In a single attention mechanism, each token gets a chance to focus on other parts of the sequence. However, there's a limit to what it can capture this way. Multi-headed attention solves this by running not one but multiple attention layers in parallel, essentially allowing the model to pay attention to different parts of the input for different reasons.
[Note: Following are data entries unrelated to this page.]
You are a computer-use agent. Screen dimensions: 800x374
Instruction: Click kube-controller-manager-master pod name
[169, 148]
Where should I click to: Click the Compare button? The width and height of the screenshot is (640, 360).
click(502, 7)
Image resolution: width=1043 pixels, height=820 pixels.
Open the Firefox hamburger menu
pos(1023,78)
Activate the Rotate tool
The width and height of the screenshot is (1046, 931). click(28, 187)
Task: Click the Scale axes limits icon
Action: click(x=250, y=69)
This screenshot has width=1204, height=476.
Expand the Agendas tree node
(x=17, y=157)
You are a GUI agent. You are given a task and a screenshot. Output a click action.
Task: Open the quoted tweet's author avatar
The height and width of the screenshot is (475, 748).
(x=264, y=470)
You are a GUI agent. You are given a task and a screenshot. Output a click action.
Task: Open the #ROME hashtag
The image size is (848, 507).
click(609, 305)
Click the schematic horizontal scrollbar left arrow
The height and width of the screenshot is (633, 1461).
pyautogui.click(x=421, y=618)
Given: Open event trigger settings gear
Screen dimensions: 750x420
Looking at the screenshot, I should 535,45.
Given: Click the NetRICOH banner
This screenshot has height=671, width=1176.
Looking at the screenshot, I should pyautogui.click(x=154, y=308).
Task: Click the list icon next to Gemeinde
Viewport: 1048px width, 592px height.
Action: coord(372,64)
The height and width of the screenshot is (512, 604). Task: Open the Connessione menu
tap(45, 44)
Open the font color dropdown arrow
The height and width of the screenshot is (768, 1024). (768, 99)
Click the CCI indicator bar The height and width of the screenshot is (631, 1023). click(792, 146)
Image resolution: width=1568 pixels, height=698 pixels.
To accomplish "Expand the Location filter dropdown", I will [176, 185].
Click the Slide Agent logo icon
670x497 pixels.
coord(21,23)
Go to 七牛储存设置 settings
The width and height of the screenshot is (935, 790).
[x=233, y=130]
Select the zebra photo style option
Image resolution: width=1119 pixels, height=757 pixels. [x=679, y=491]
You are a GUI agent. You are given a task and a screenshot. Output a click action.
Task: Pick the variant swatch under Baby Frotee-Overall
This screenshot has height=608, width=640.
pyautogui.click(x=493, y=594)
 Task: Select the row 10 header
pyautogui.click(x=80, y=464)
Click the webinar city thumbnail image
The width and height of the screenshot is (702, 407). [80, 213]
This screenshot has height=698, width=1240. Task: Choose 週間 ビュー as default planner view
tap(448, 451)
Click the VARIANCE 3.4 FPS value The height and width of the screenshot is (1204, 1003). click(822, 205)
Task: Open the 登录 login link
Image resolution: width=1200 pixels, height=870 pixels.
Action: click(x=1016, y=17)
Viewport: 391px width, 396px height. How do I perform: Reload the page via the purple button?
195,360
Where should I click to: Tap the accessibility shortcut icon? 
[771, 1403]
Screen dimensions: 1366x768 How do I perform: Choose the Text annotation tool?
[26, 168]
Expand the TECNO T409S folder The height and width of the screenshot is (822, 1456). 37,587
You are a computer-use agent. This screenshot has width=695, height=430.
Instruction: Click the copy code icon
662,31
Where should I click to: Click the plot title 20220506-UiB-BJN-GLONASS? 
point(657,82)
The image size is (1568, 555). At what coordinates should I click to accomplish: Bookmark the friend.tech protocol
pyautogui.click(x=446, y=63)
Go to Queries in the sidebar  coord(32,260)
This can naively be implemented in the following way:

class MultiheadAttention(nn.Module):
    r"""
    https://arxiv.org/abs/1706.03762
    """
    def __init__(self, word_size: int = 512, embed_dim: int = 64, n_head:int=8) -> None:
        super().__init__()
        self.n_head = n_head
        self.embed_dim = embed_dim
        self.dim_K = torch.tensor(embed_dim)
        self.proj = nn.Parameter(torch.empty(embed_dim * n_head, embed_dim))
        nn.init.xavier_uniform_(self.proj)
        self.multihead = nn.ModuleList([
            Attention(word_size, embed_dim) for _ in range(n_head)
        ])

    def forward(self, x: Tensor) -> Tensor:
        Z_s = torch.cat([head(x) for head in self.multihead], dim=1)
        Z = torch.matmul(Z_s, self.proj)
        return Z

Why is this useful?

  • Diverse Representations: Having multiple heads allows the model to recognize various types of relationships between tokens, which can be critical for understanding complex structures like sentences.
  • Increased Capacity: Multi-headed attention increases the model's capacity to learn, as each head can potentially learn different aspects of the data. Think of it like having multiple detectives on the case instead of just one.
  • Parallelism: Multiple heads can be processed in parallel, providing a computational advantage. Imagine splitting the detective work, where each detective specializes in a different type of evidence.

Keep in mind that the number of heads and their dimensions are hyperparameters that you'll have to fine-tune based on your specific application. More heads are not always better; it's about striking the right balance between model complexity and performance.